V0=c×log(X0)+d ・・・・・・(7)
V1=c×log(X1)+d ・・・・・・(8)
【0114】
制御部35は、式(7)と式(8)を連立して解くことにより未知数c及びdを求め、式(6)を取得する。制御部35は、記憶部に記憶されている関係式(検量線)を、作成された関係式(検量線)で上書きし、処理を終了する。以後に行われる分析処理においては、上書きされた関係式が読み出されてナトリウムイオン濃度の算出に用いられる。
【0115】
〔他の変形例〕
なお、本発明は、前述した実施の形態に限定されるものではなく、種々の変更が可能である。

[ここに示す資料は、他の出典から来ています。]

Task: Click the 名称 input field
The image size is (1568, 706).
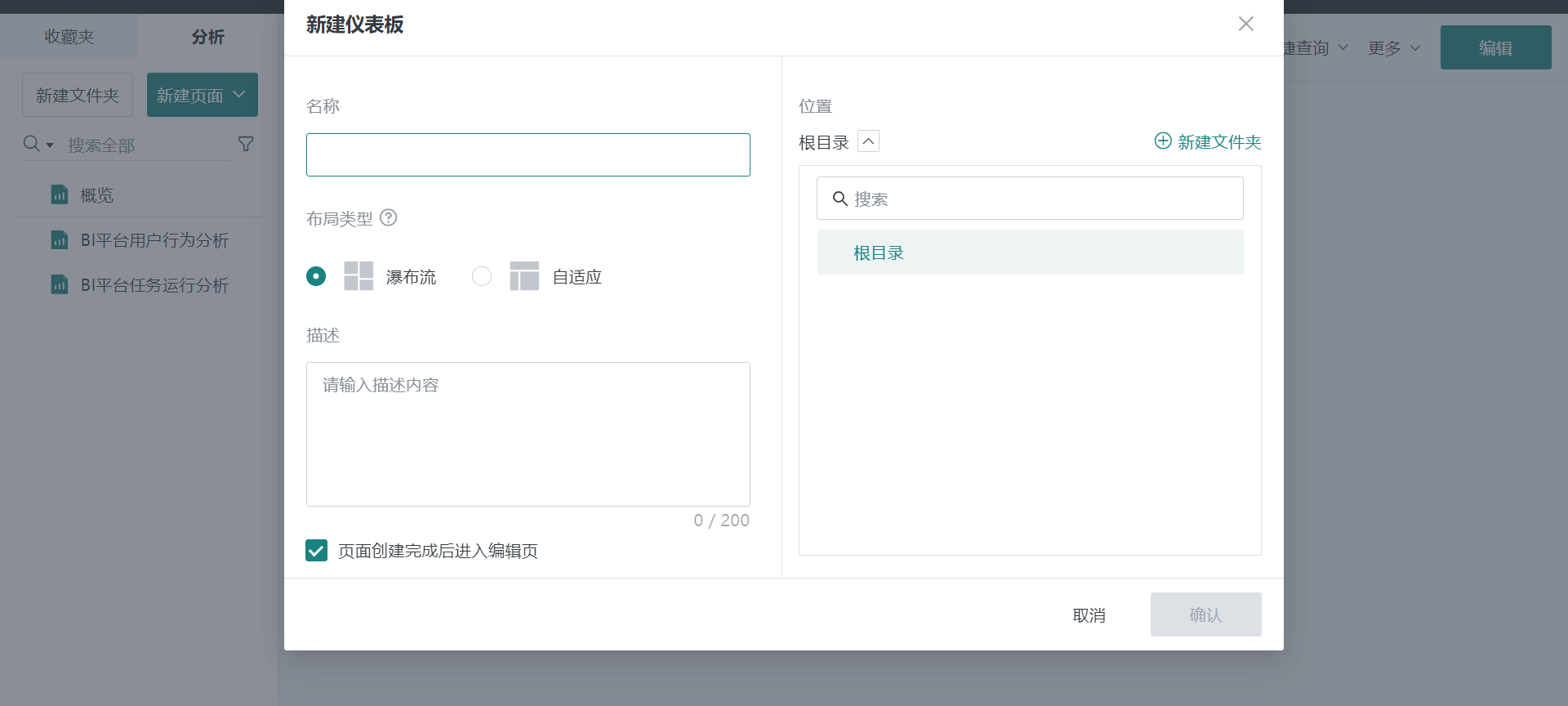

例えば、前述した実施の形態では、校正用カートリッジにタンクから既知濃度の試料(食塩水)を供給しているが、校正用カートリッジが予め既知濃度試料を含有していてもよい。この場合、1つの校正用カートリッジが2種類の濃度(低濃度食塩水及び高濃度食塩水)の既知濃度試料を含有してもよいし、低濃度の既知濃度試料を含有するカートリッジと、高濃度の既知濃度試料を含有するカートリッジとを別々に設けてもよい。
【0116】
また、前述した実施の形態では、同一のカートリッジに低濃度の既知濃度試料と高濃度の既知濃度試料を供給しているが、低濃度の既知濃度試料を供給するときと、高濃度の既知濃度試料を供給するときに、別々のカートリッジを使用することもできる。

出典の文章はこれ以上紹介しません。